▶ [Complete the following]:
1 – According to the article on Google's ranking systems, what are the two fundamental top-level ranking signals?
2 – Carry on with the article on Google's ranking signals, starting after its last sentence.

▶ [Page extract]:
For years, SEOs operated on a mixture of correlation studies, patent interpretations, and whatever Google's public liaisons chose to disclose. That changed under oath. The sworn testimony from Google's Vice President of Search, Pandu Nayak, explaining the architecture of Google's ranking systems during the DOJ antitrust trial, wasn't speculation or a leaked document without context-it was a Google executive explaining how the system actually works under penalty of perjury.
Then in January 2026, a second wave hit. Elizabeth Reid, Google's current Vice President and Head of Search, filed an affidavit warning that court-mandated sharing of Google's search index, rankings, and user data would expose proprietary systems and enable reverse engineering. Her filing inadvertently confirmed details about Glue, RankEmbed, crawl scheduling, spam scoring, and index tiering that Google had spent decades keeping secret. What follows isn't another rehash of "200 ranking factors." It's a practitioner's synthesis of what the trial transcripts, the Reid affidavit, and the 2024 Content Warehouse API leak collectively reveal about how Google actually decides which pages deserve to rank-and what you should do about it.
The Two Master Signals: Quality (Q*) and Popularity (P*)
Strip away every subsystem, every twiddler, every machine learning refinement layer, and Google's ranking architecture reduces to two master-level inputs. The trial revealed that Google's system boils down to two "fundamental top-level ranking signals" that determine a webpage's score: Quality (Q*), which assesses trustworthiness and authority heavily influenced by PageRank and distance from known good sources, and Popularity (P*), which measures how widely visited and well-linked a page is, directly powered by Chrome visit data and user interaction signals from NavBoost.
This matters because it reframes every tactical SEO decision. You're no longer optimizing for a mysterious black box with hundreds of unknowable variables. You're building evidence that satisfies two questions: Is this trustworthy? and Do real people find this useful?

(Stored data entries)
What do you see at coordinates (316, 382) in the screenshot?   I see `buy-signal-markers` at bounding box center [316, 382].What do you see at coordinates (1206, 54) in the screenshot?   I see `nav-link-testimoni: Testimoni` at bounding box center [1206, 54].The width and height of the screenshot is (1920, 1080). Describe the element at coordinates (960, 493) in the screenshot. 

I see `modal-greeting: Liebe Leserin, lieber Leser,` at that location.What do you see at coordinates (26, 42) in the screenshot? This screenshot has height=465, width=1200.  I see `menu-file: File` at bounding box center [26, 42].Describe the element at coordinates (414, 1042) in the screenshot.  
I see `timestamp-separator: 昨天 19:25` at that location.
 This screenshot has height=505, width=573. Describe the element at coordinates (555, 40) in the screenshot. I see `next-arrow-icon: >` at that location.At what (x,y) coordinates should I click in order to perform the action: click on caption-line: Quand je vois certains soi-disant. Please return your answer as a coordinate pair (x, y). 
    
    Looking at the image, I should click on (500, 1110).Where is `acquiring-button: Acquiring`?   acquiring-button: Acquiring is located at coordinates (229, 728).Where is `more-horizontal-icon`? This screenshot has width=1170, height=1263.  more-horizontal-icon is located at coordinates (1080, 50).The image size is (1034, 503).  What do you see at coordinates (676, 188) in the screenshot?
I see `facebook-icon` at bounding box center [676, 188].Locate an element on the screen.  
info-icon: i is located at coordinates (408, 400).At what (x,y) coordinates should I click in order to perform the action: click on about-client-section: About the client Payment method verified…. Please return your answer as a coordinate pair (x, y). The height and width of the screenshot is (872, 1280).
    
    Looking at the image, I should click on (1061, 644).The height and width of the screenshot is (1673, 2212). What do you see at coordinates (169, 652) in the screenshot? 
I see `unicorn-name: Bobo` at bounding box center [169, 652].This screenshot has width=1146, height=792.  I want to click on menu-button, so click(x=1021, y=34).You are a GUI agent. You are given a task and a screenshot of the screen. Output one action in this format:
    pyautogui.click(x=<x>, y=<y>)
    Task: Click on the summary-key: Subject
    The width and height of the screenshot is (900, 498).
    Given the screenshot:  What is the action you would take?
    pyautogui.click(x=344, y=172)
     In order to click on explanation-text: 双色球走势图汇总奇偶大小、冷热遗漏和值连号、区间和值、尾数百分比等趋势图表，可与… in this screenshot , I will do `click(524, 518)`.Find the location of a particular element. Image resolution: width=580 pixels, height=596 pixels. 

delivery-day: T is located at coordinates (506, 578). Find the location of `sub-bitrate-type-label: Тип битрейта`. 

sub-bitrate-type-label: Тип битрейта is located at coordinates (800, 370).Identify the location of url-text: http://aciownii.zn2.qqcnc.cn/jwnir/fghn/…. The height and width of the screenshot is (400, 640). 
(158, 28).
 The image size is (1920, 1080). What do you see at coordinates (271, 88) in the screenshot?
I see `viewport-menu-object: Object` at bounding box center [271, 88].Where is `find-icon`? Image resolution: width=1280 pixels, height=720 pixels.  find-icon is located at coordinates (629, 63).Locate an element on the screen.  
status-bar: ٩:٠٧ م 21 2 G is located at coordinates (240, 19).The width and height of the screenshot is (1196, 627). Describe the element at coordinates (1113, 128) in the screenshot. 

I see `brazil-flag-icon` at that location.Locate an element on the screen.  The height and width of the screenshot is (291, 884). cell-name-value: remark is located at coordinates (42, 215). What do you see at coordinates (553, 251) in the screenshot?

▶ [Written answers]:
1 – Quality (Q*) and Popularity (P*).

2 –
How Quality (Q*) Gets Calculated
Google's ranking stack separates Topicality (T*) from Quality (Q*). In a trial exhibit, Google engineer Hyung-Jin Kim described Q* as largely static and "related to the site rather than the query," with PageRank feeding into that quality signal. This is a site-wide assessment, not a page-by-page evaluation that shifts with every query.
The unredacted remedial opinion confirmed that Quality incorporates signals of authoritativeness, content-derived metrics, and rater scoring, and is directly used in determining a page's ranking. Think of it as a composite trust score. PageRank feeds into it, but so does the Body (B) signal from the ABC framework-the text on your actual page. The Anchors (A) and Clicks (C) components serve as direct inputs to the Popularity (P*) signal, while the Body (B) component is a content-derived metric that feeds into the Quality signal.
The practical implication: your page text isn't just serving users. It's the primary input to the quality half of your ranking score.
How Popularity (P*) Gets Calculated
The DOJ remedial opinion revealed that Google's Popularity signal (P*) draws on Chrome browsing data and the number of anchors to measure how "well-linked" and widely visited a page is. This was the single most consequential confirmation of the trial. Google had for years denied or sidestepped questions about whether Chrome data influenced rankings.
The explicit confirmation of Chrome visit data as a direct input for the Popularity signal was particularly significant, as Google had historically been less direct about the extent to which it leverages its browser's data for ranking purposes. The Popularity signal combines three data streams: Chrome browsing behavior, anchor link structures, and user interaction data from NavBoost. Pages that are both well-linked and frequently visited get a compounding advantage.
NavBoost: The Click Memory System Google Didn't Want You to Know About
Google has consistently claimed in the past that direct user signals such as clicks are not direct ranking factors. However, court documents from the antitrust case reveal a completely different reality.
Nayak's testimony confirmed unequivocally that Google does use clicks for ranking through a system called NavBoost, one of Google's most important ranking signals. It works by analyzing a rolling 13-month window of aggregated user click data. As the court documents stated, "Learning from this user feedback is perhaps the central way that web ranking has improved for 15 years."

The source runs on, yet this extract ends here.